● **Data records**:
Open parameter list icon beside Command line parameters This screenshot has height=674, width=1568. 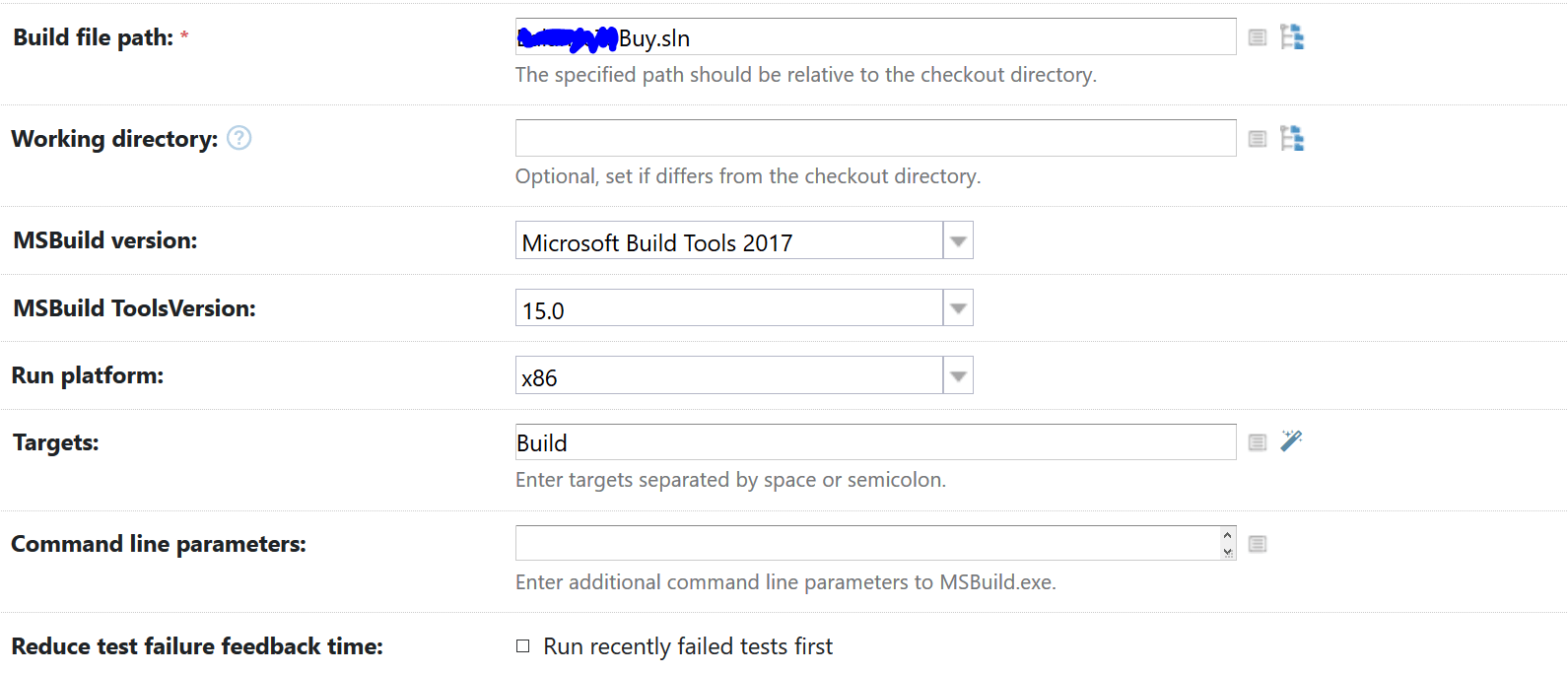click(x=1258, y=544)
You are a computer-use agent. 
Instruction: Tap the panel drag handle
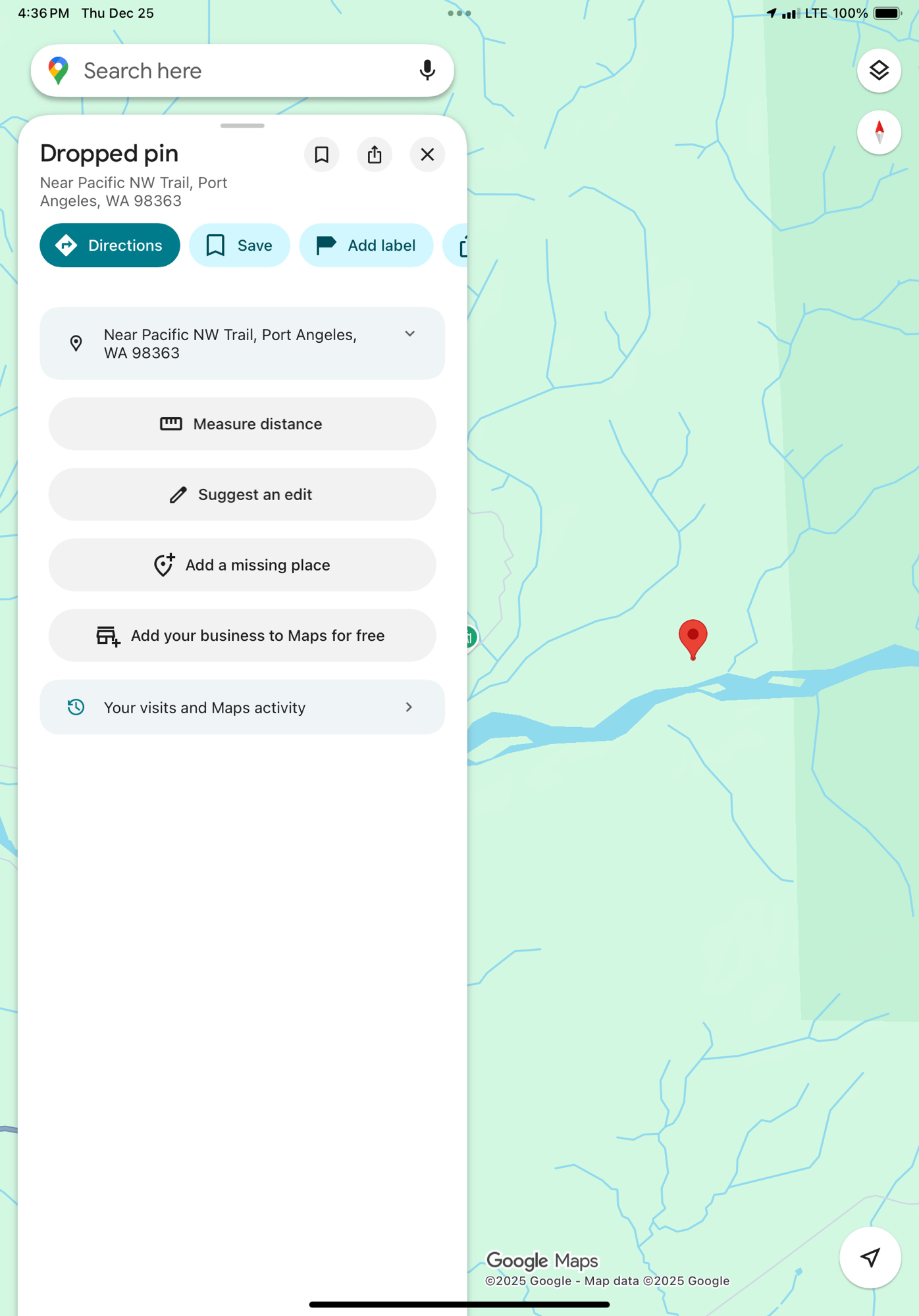click(242, 126)
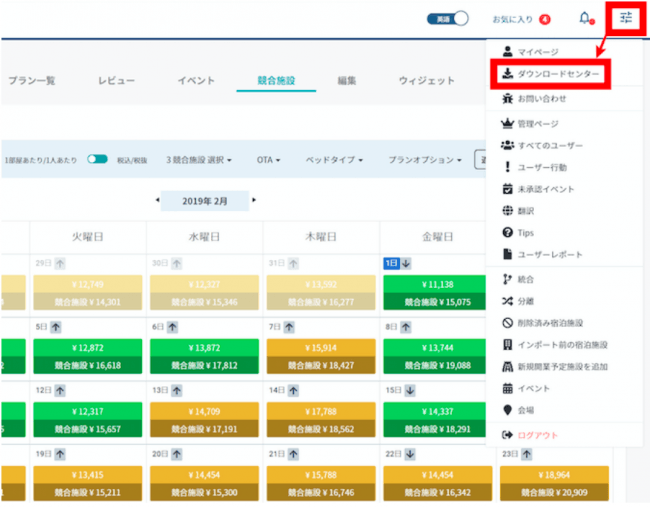Screen dimensions: 650x507
Task: Open ダウンロードセンター from the menu
Action: [551, 74]
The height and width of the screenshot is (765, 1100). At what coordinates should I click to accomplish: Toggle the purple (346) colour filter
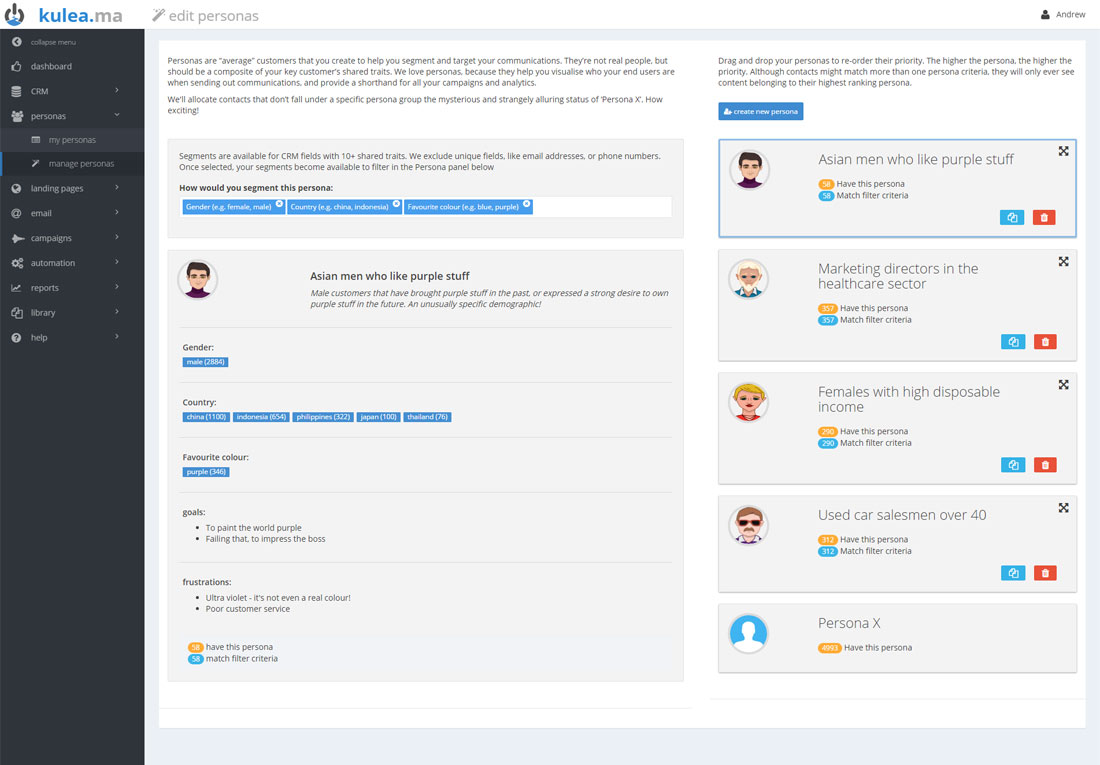206,472
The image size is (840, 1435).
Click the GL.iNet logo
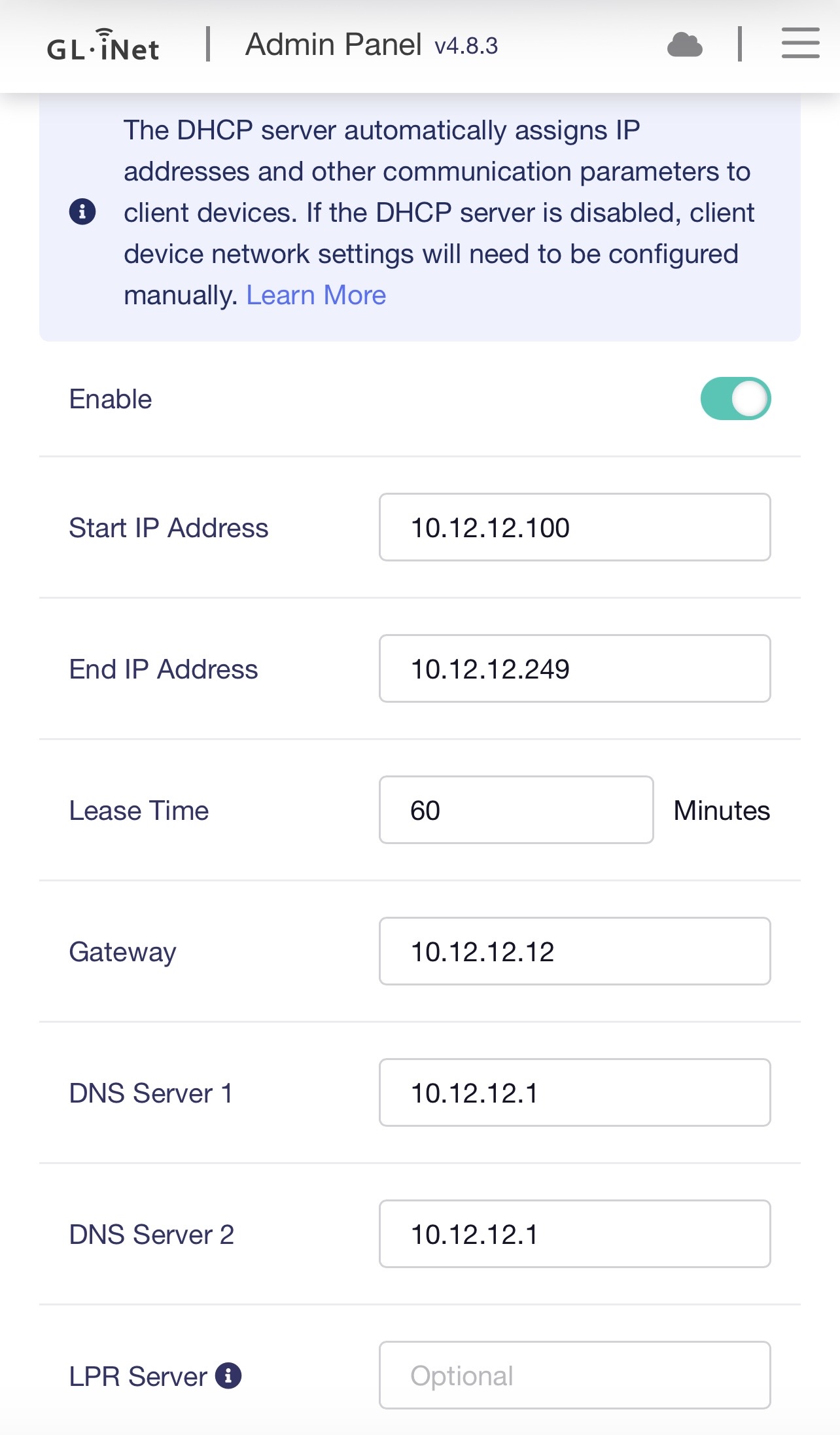[103, 46]
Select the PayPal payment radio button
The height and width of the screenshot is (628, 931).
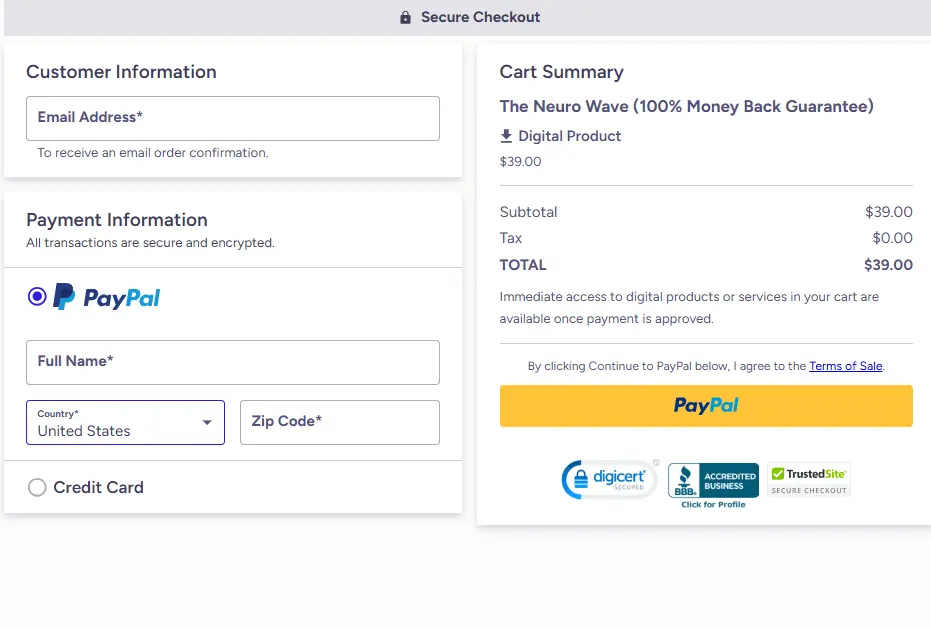[37, 296]
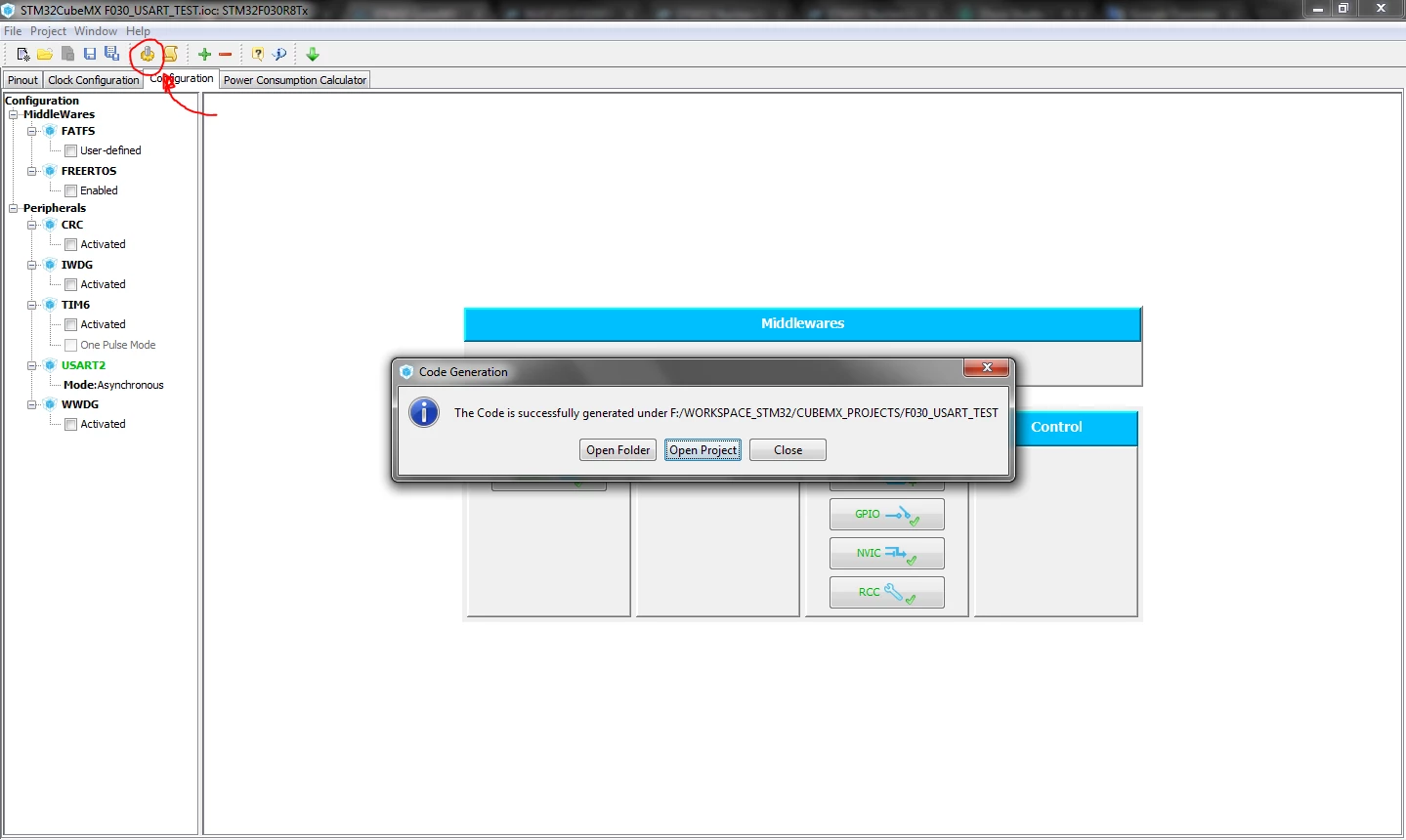Click the green plus toolbar icon
Screen dimensions: 1406x840
(x=204, y=54)
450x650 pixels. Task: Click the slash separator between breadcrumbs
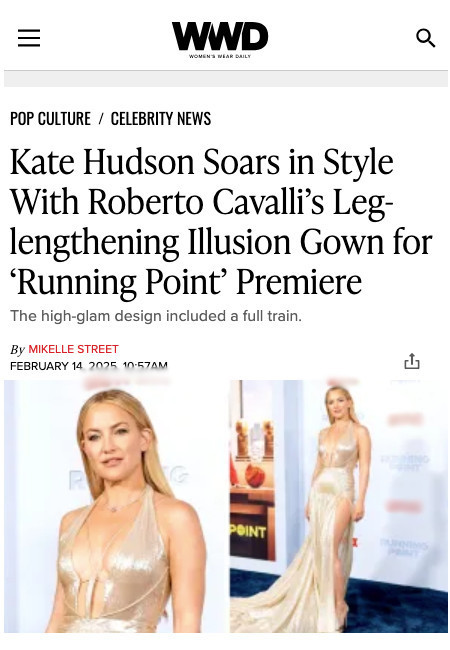tap(101, 119)
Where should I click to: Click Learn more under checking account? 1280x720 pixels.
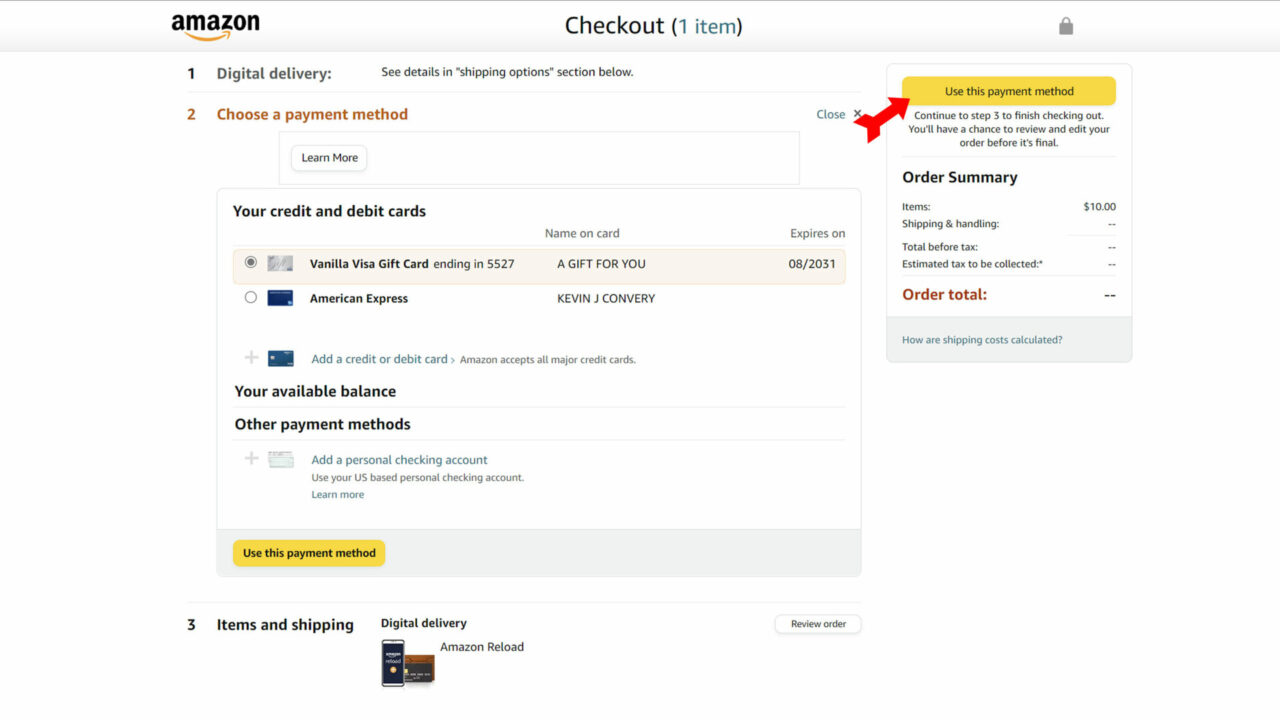click(337, 494)
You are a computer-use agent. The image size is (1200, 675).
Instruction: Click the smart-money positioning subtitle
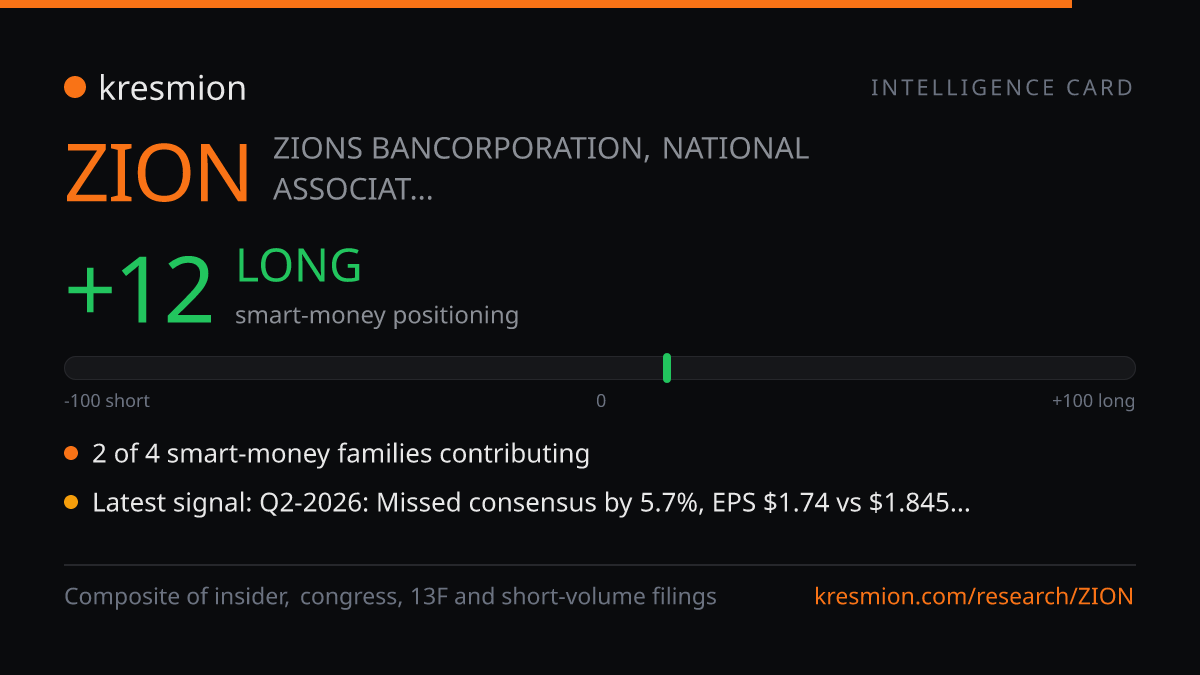377,315
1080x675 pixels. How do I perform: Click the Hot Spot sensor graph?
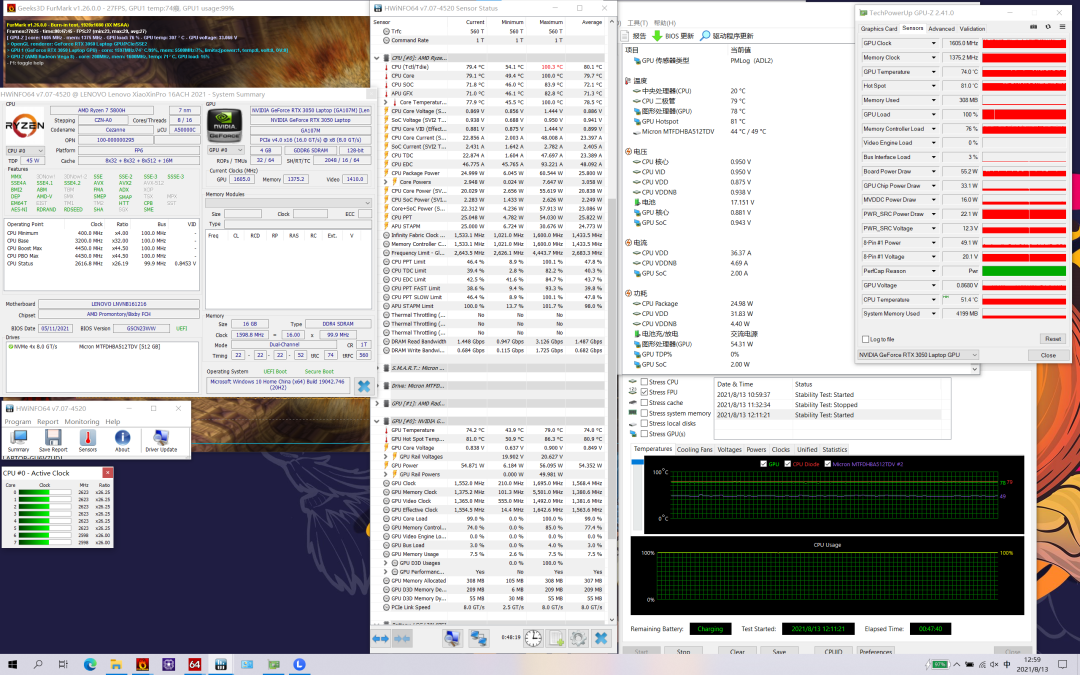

● **Brief**: Word for word, restate only the lines from the one bearing "The height and width of the screenshot is (628, 931)." through the final line of the listing, inclusive, with no pictures.

● **Exercise solution**:
The height and width of the screenshot is (628, 931).
[37, 296]
Click the green plus toolbar icon
Screen dimensions: 1406x840
(x=204, y=54)
450x650 pixels. Task: Click the slash separator between breadcrumbs
tap(101, 119)
Where should I click to: Click Learn more under checking account? 1280x720 pixels.
click(337, 494)
You are a computer-use agent. The image size is (1200, 675).
Instruction: Click the smart-money positioning subtitle
377,315
1080x675 pixels. How do I perform: Click the Hot Spot sensor graph?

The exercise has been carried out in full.